Ainsi, en sortant d’Audencia à 23 ans, je suis devenu chef d’équipe, puis directeur artistique du spectacle « Les Vikings » du Parc. Quelques mois plus tard, le directeur artistique du Parc est parti et je me suis proposé. Il n’y avait pas d’autre candidat évident, alors ils m’ont laissé essayer. Mon premier grand défi fut de superviser le grand spectacle nocturne, qui rassemblait 1 200 acteurs sur scène. Ce fut un succès et quelques mois plus tard, à 24 ans, je suis devenu président du Parc. Ma progression s’est faite par étapes, mais très rapidement.

Comment avez-vous fait pour trouver votre place auprès d’un père aussi charismatique qui avait fondé l’entreprise, près de trente ans avant votre arrivée ?

Quand on est le fils du fondateur, on doit être à l’aise et honnête avec ses origines, ses ambitions et ce qu’on veut apporter sur la table. Je connais plusieurs « héritiers » qui ont repris l’entreprise familiale, mais qui ont fini par jeter l’éponge parce que leurs parents n’étaient pas prêts à se mettre en retrait.

Heureusement, mon père et moi avons toujours eu une relation très ouverte. Il savait que j’espérais superviser plusieurs aspects de l’entreprise. Je l’ai averti que s’il pensait que je n’étais pas fait pour ça, alors il valait mieux que je n’occupe aucun poste de direction. Mais mon père m’a laissé une chance et rapidement, il m’a laissé définir une vision et une stratégie qui m’étaient propres. Certains changements que je souhaitais apporter le laissaient sceptique, en particulier concernant l’expansion à l’international et la diversification dans les domaines de l’hôtellerie et de l’éducation. Mais il m’a laissé faire et il a vu les résultats. Je n’ai pas travaillé dans son ombre et je n’ai pas non plus travaillé en opposition avec lui. Il n’est plus investi dans le fonctionnement des activités depuis un moment, et s’il aime apporter son grain de sel de temps à autre, c’est principalement parce qu’il est curieux des plans artistiques à venir.

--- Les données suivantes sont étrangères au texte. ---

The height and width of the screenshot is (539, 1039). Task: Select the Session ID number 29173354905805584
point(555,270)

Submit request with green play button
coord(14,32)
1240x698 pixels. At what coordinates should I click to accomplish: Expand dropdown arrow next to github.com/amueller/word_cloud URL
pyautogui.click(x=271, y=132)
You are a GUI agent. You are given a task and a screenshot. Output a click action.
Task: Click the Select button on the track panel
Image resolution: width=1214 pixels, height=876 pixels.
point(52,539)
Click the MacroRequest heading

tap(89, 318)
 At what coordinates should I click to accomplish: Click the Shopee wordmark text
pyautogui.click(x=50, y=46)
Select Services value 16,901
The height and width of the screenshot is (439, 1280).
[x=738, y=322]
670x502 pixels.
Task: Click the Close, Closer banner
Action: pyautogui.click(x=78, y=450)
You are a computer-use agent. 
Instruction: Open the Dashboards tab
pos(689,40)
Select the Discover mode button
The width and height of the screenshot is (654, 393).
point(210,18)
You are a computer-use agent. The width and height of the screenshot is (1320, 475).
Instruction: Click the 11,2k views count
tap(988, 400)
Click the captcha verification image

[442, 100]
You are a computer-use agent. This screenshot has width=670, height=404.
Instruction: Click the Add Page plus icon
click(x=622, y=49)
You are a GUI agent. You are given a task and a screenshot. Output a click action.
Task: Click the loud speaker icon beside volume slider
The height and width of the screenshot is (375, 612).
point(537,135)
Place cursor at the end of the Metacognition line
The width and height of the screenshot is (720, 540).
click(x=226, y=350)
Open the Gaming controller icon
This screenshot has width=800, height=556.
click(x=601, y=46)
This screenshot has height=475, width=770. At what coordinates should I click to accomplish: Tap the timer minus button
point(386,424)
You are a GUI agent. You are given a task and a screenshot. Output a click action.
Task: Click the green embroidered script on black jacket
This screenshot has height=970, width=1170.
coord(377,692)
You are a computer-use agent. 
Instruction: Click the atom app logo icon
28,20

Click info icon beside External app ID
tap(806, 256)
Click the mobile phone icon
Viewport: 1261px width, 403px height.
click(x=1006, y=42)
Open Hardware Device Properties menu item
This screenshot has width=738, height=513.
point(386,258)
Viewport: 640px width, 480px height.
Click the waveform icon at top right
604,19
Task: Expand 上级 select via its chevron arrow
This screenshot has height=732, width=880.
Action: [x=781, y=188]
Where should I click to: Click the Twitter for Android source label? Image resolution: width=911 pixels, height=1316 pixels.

On peut dire que la direction du Parc a été votre premier et votre seul emploi. Avoir un « emploi à vie » va à l’encontre des recommandations actuelles en matière de parcours professionnel. Quel est votre point de vue ?

Franchement, je n’y ai jamais pensé. Dans le monde actuel, on change de travail, de voiture, de maison et même de partenaire quand ils ne vous conviennent plus. Personnellement, je crois à la stabilité. Je ne suis pas certain que les personnes de ma génération qui suivent cette injonction à « rester mobile » soient plus heureuses que moi. Ce qui est sûr, c’est que je n’ai pas le sentiment de passer à côté de quoi que ce soit.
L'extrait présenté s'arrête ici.